Mr Ismail said: “Parents who are of the older age buy properties under their children’s names and some are still studying, above 21 and not even having an income… In some instances, they even buy the property in someone else’s name so as to avoid the Loan-to-Value. Because once you have a second property or a third property, your Loan-to-Value ratios drop drastically.”

The Monetary Authority of Singapore (MAS) said the move aims to encourage financial prudence and cool demand.

David Teo, a potential property buyer, said: “If you have a car now, maybe with the 50 per cent down payment and with the car prices now, then of course more of your income will be locked up in your car. But if you got your first house, then if you’re really stretching yourself, then you shouldn’t really go for it.”

MAS said any property loan should not push a borrower’s total debt obligations to above 60 per cent of his or her gross monthly income.

Source – CNA – 29 Jun 2013

Household debt soars due to high home prices

The rapid rise in Singapore’s household debt, coupled with high residential prices, could make the city-state vulnerable to asset deflation, a reduction in income and a rise in unemployment if there is a slowdown in global economic markets, according to UBS Wealth Management.

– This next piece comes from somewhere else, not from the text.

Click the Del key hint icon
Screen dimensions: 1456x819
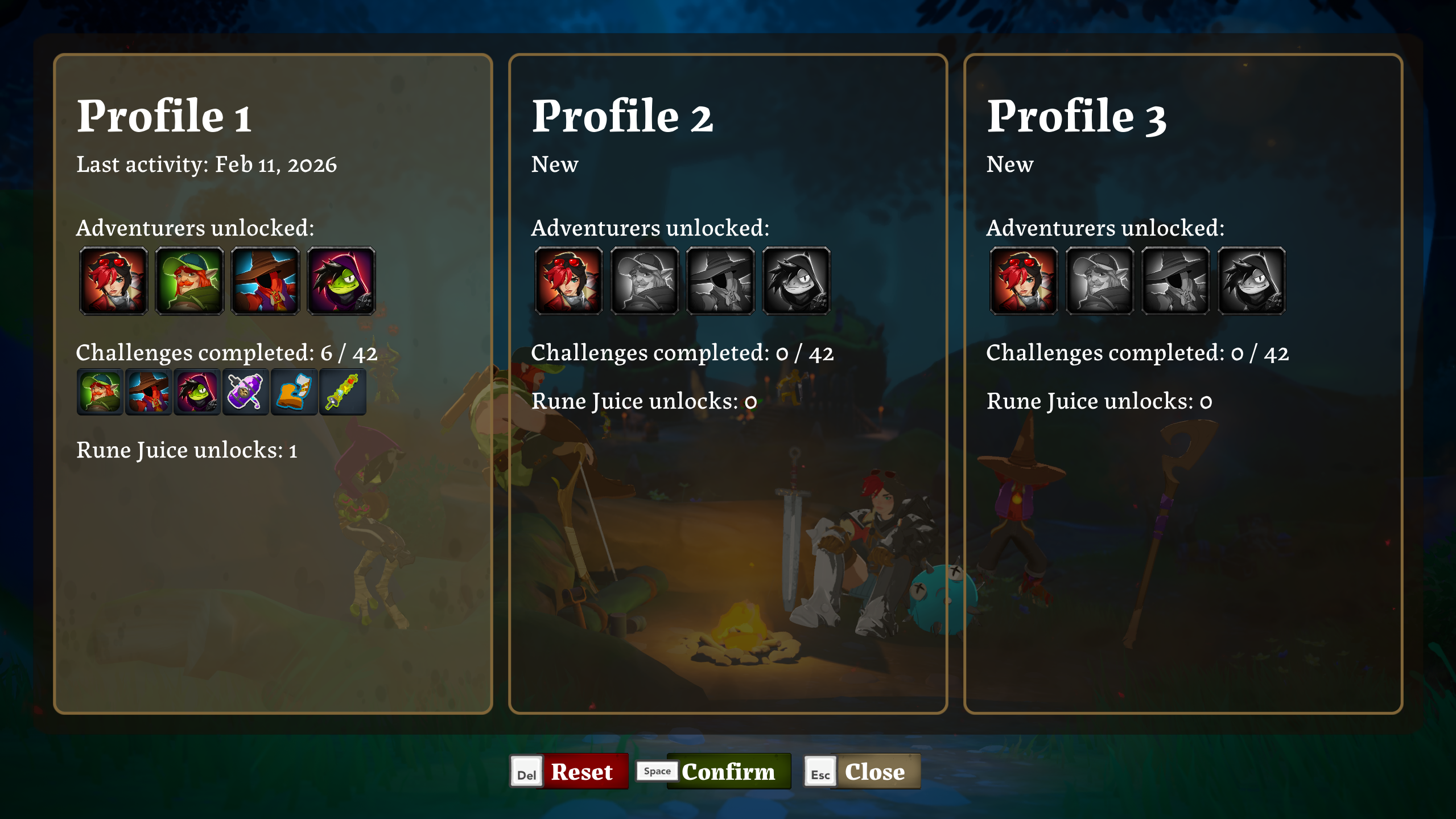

Singapore’s household debt, or the overall consumer loans lent by local banks, reached 279 percent of the overall GDP for Q1 2013, up from 177 percent during the same period in 2007 and 198 percent in the first quarter of 2009 following the 2008 financial crisis.

Notably, 80 percent of the household debt in Singapore is accounted for by housing loans and is why it rose sharply from 2007 as a result of spiralling property prices since 2009, noted Kelvin Tay, UBS Wealth Management’s Regional Chief Investment Officer for Southern Asia-Pacific.

“With (household debt) at such significant levels, it will be difficult for the government or policy makers to stimulate demand to offset the sluggish exports we are currently experiencing.”

This situation has been worsened by panic selling of risk assets like Asian local currency bonds and US high yield bonds, which was triggered by signs that the US Federal Reserve will scale-down its third round of quantitative easing (QE3).

“Given the sharp rise in credit growth over the last few years, I would not be surprised if an increase in interest rates is followed by deterioration in the loans portfolio of banks and other financial institutions; this would in turn lead to a tightening of credit supply and a higher cost of financing for credit in general,” Tay added.